蒼国来896日ぶり復帰「全ての人に感謝」

 「大相撲名古屋場所初日」(7日、愛知県体育館)

 大相撲の八百長問題をめぐる裁判で解雇無効判決を勝ち取った西前頭15枚目蒼国来(29)=荒汐=が、2011年初場所以来、14場所ぶりの本場所復帰を果たした。新入幕の徳勝龍(26)=木瀬=に押し出されたが、観戦に訪れた裁判弁護団や支援者約250人の大声援を受け、復帰の喜びと感慨を口にした。自身初の綱とりに挑む大関稀勢の里(27)=鳴戸=は豪風(34)=尾車=を押し出して白星発進。白鵬(28)=宮城野、日馬富士(29)=伊勢ケ浜=の両横綱は安泰。大関陣では鶴竜(27)=井筒=がただ一人黒星スタートとった。

 896日ぶりの本場所は厳しく、そして温かかった。蒼国来は立ち合いから徳勝龍にとったりで右に動かれ、体勢を崩したまま一方的に押し出された。ブランクの影響を物語る完敗に「動きについていけなかった」と反省したが「まだ初日なので。一日一日思い切りいく」と、前を向いた。

 それでも胸を張って土俵を下りた蒼国来は、一瞬笑みを浮かべた。「緊張よりも先にうれしさがあった。これだけ応援してもらうのは初めて。ありがたかった。親方、おかみさん、関係者の方、すべての人に感謝したい」と、感慨深げだった。

 大声援だった。裁判をともに戦った弁護団や署名運動などを行った支援者、約250人が応援に駆けつけた。「蒼国来、おかえり」と記された青色のTシャツ姿。同じ文言の縦80センチ、横3メートルの大応援幕も登場した。

 幕内土俵入りでは弁護団から贈られた化粧まわし姿で天を見上げた。「土俵の神様に帰ってきました、と言いました」。会場入り後は北の湖理事長(元横綱)から「がんばれ」と声をかけられた。支援者が資金を出し合った、新しい青の締め込み姿で、取組後は敗者としては異例、NHK中継でインタビューを受けた。蒼国来復帰は歓迎ムード一色だった。

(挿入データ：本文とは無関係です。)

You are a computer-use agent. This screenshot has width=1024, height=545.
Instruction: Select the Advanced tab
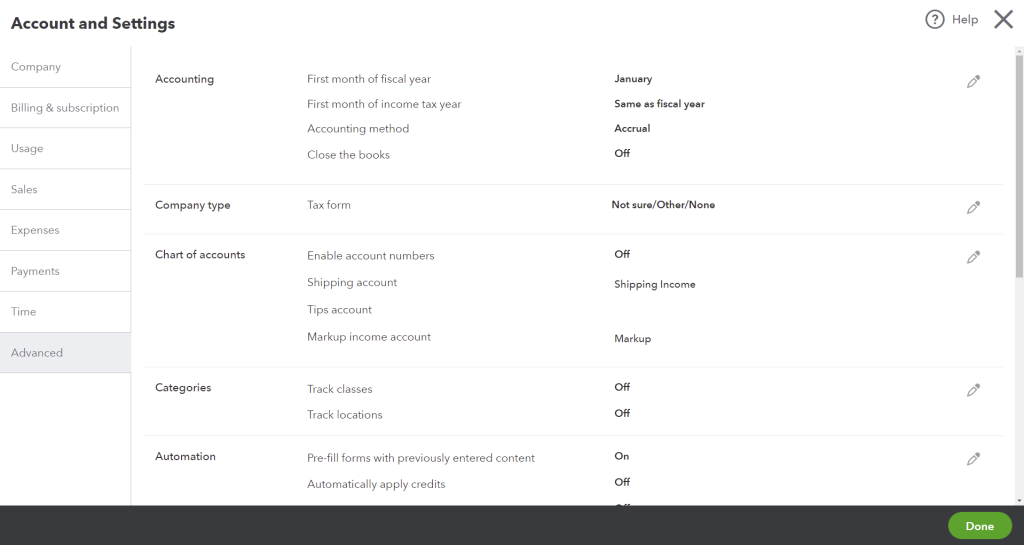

 力士として全盛期の2年半を失った事実は変わらない。それでも「前に進むことしか考えていない」と言いきる蒼国来。師匠の荒汐親方(元小結大豊)も「今日より明日、明日よりあさってとなればいい。立ち合いで自分から思い切りいっていた。それはいいこと」と評価した。今場所の目標は勝ち越し。次は勝って胸を張る。